The Court found that the taxpayer’s explanation of his failure to supply the supporting documentation was not credible and the argument that there was some three year limitation period on CRA’s ability to request the material was without merit:
 The Applicant has not identified any error on the part of the Respondent in considering his request for an ABIL. The sole ground advanced by the Applicant before the Court was that neither he nor Mr. Lapedus was informed until 2007 that supporting documentation would be required in order for the CRA to consider his claim. The Applicant did not offer sworn testimony from either Mr. Lapedus or himself to substantiate this allegation, which was raised for the first time in oral submissions. The Applicant was aware of the contents of the Affidavit of Nicole Giroux well in advance of the hearing, but he chose neither to cross-examine Ms. Giroux nor offer alternative sworn evidence in rebuttal. I reject the Applicant’s assertion that he and Mr. Lapedus did not receive the CRA’s demands for supporting documentation in 2003.
 Furthermore, I note that the letter from the CRA dated May 14, 2003 referred specifically to a request from Mr. Lapedus dated November 14, 2002 to adjust the Applicant’s return to include an ABIL in 2000. In addition, in his own affidavit the Applicant deposed that he had claimed a small business loss on his 2000 personal income tax return in the amount of $72,341, but that this was disallowed by the CRA. It is simply not credible for the Applicant to maintain that he was unaware of the CRA’s assessment of his 2000 tax return or the need for documentation to support the ABIL until 2007. His claim that the supporting documentation could not be obtained due to the passage of time is similarly unworthy of belief.
 The Applicant’s suggestion that a three-year limitation period applies to the CRA’s power to demand supporting documentation for the purpose of reassessment under subsection 152(4.2) of the Act leads to an absurdity.

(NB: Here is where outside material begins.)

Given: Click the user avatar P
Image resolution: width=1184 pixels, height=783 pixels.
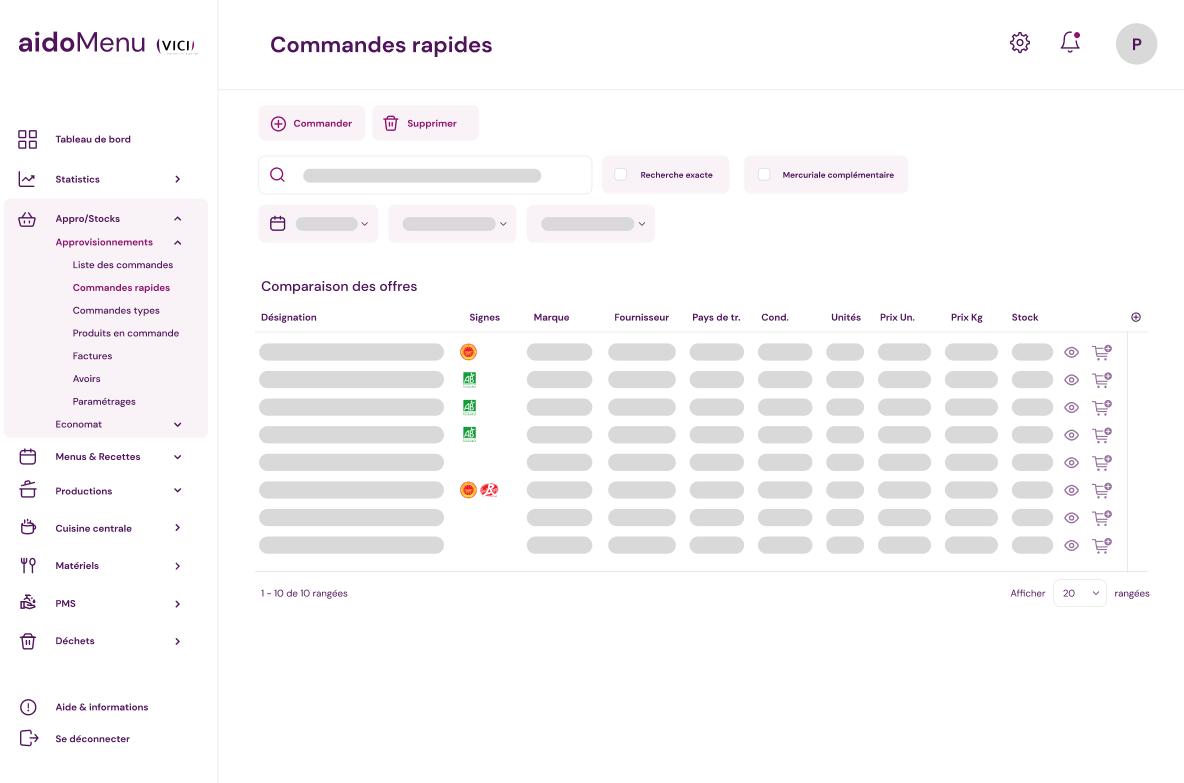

Under subsection 152(4.2) of the Act, a ten-year limitation period is prescribed for the Minister to exercise discretion in deciding whether to reassess a taxation year when the normal three-year limitation period has expired. If the Applicant’s position were correct, then any reassessment under subsection 152(4.2) of the Act would have to be conducted without a requirement of supporting documentation. In any event, I am satisfied that the Applicant and Mr. Lapedus were both aware of the need to provide documentation in support of the requested ABIL by May, 2003 at the very latest. By the Applicant’s and Mr. Lapedus’ own admission, the documentation was available at that time.
As a result the application was dismissed with costs.